Induction of PAI-1 by bleomycin and TGF-β. A and B: immunoblot (A) for PAI-1 in equal volume of bronchoalveolar lavage (BAL) fluid from uninjured mice or 5 days after bleomycin (2 U/kg) injury demonstrates robust upregulation of PAI-1 after bleomycin, as quantified by densitometry (B); n = 5, P < 0.05 compared with uninjured BAL. BAL from PAI-1-null mice (PAI^−/−) is used as a negative control. C and D: AECs cultured on Vtn, Fn, or Mg have increased PAI-1 levels 24 h after TGF-β (4 ng/ml) determined by immunoblot (C) and quantified by densitometry (D); n = 5, *P < 0.05 compared with no TGF-β.

Fig. 10.

PAI-1 augments AEC apoptosis through inhibition of vitronectin RGD domain in vivo. A: 5-day bleomycin WT mouse lung section was stained for pro-SPC (green) and TUNEL (red). Numerous pro-SPC/TUNEL-copositive cells are demonstrated (arrows), ×600. B–H: 5 days after saline (B) or bleomycin injury, WT (C), vitronectin-null (Vtn^−/−) (D), vitronectin RGE (Vtn^RGE/RGE) (E), PAI-1-null (PAI^−/−) (F), vitronectin-null/PAI-1-null (VTN^−/−PAI^−/−) (G), and vitronectin RGE/PAI-1-null (VTN^RGE/RGEPAI^−/−) (H) mouse lungs were stained for TUNEL (red), ×200. I: quantification of TUNEL-positive nuclei after bleomycin injury.
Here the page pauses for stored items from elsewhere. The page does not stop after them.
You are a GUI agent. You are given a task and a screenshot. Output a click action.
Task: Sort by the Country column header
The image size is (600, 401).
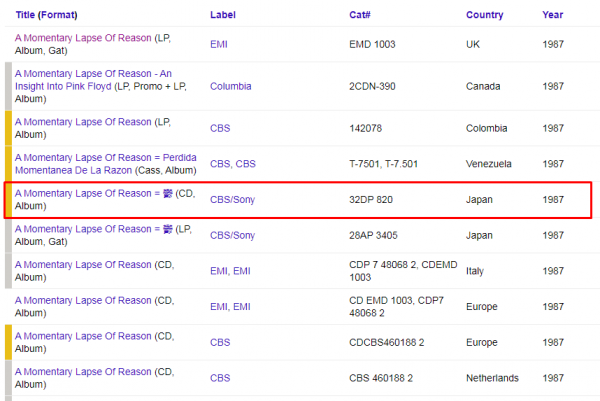pyautogui.click(x=484, y=15)
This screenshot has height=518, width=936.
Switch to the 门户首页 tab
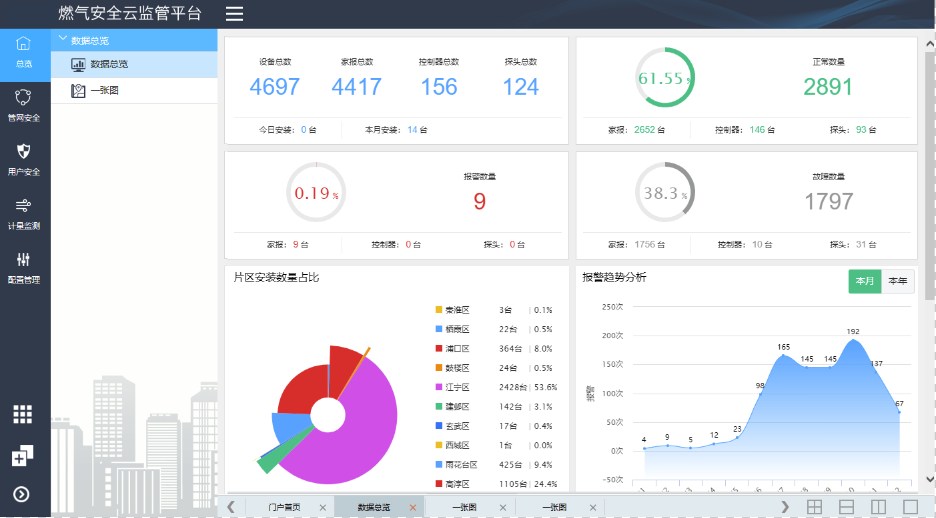[x=283, y=507]
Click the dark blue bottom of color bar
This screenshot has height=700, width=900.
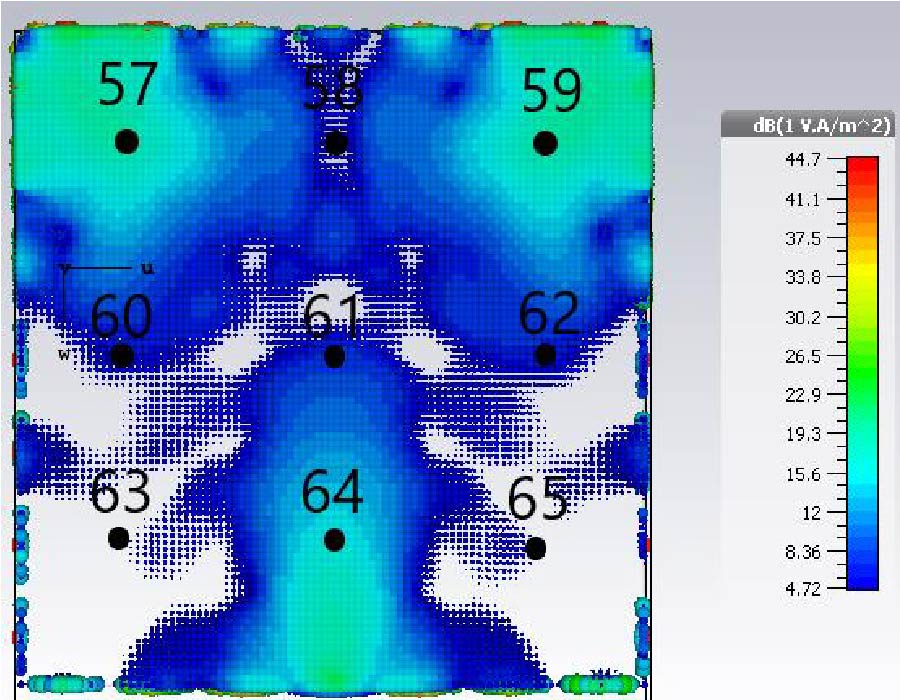pos(861,580)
J: activation of caspase-3/7 from whole lung lysate 5 days after bleomycin. K: quantification of TUNEL-positive nuclei 5 days after treatment with adenovirus-encoding TGF-β (AdTGF-β) or GFP. L: activation of caspase-3/7 from whole-lung lysate 5 days after AdTGF-β or AdGFP. *P < 0.05, n = 5–12 compared with WT mice treated with bleomycin or AdTGF-β.